Lauren Sayer | Director Curriculum
Victorian Curriculum and Assessment Authority (VCAA)

Lauren Sayer, Director Curriculum, Victorian Curriculum and Assessment Authority (VCAA)

Lauren Sayer is an inspiring education leader passionate about driving positive change in teaching and learning practices. Currently leading as the Director of Curriculum at the Victorian Curriculum and Assessment Authority (VCAA), Lauren is dedicated to fulfilling the VCAA mission of providing high-quality curriculum, assessment, and reporting to enable lifelong learning.

Previously, Lauren served as the Executive Director of Research and Innovation at Melbourne Girls Grammar (MGGS), where she led and collaborated across the institution, enabling teachers to embrace evidence-informed practices in their professional work, thus enhancing student learning outcomes. Lauren also was the founding Co-Director of the Melbourne Girls Grammar Institute (MGGI), a global educational community hub dedicated to innovation and leadership in education practices.
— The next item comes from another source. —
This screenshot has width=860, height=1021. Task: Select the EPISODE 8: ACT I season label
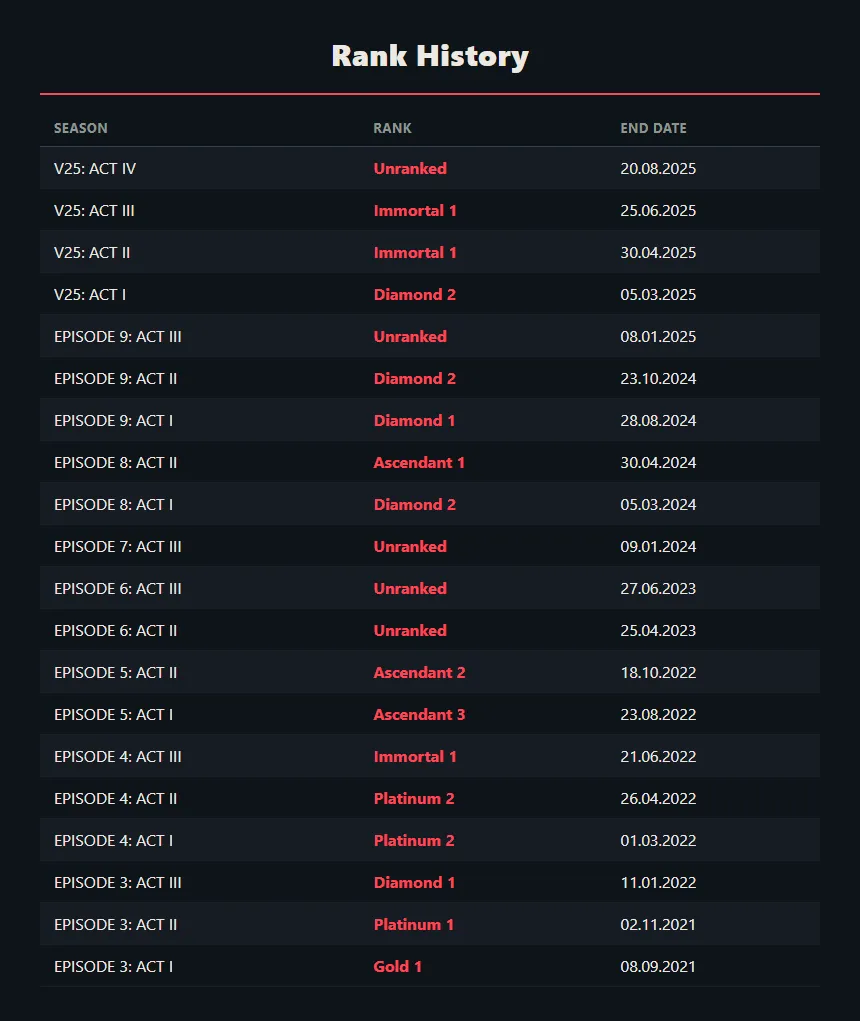pyautogui.click(x=113, y=505)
At MGGI, Lauren forged strategic educational partnerships, both locally and internationally, and played a crucial role in implementing successful pedagogical changes that transformed teaching and learning methodologies.


Day 2 @ 13:30

Neurodiversity in leadership

In today's evolving educational landscape, embracing neurodiversity in leadership isn't just a moral imperative—it's a strategic advantage. My talk will unveil the untapped potential of neurodiverse leaders in shaping innovative, inclusive, and resilient educational environments. By rethinking leadership through the lens of neurodiversity, we can unlock a wealth of diverse perspectives, problem-solving skills, and creative solutions critical for navigating the complexities of 21st-century education.

Talking Points

  • Introduction to Neurodiversity
  • Define neurodiversity and its significance in the modern educational context.
  • Challenge common misconceptions about neurodivergence, emphasising the spectrum of cognitive differences, including autism, ADHD, dyslexia, and other

The Current State of Leadership in Education

  • Highlight the lack of representation and acknowledgment of neurodiverse individuals in leadership positions.
  • Discuss the traditional leadership models that often overlook the strengths and capabilities of neurodiverse individuals.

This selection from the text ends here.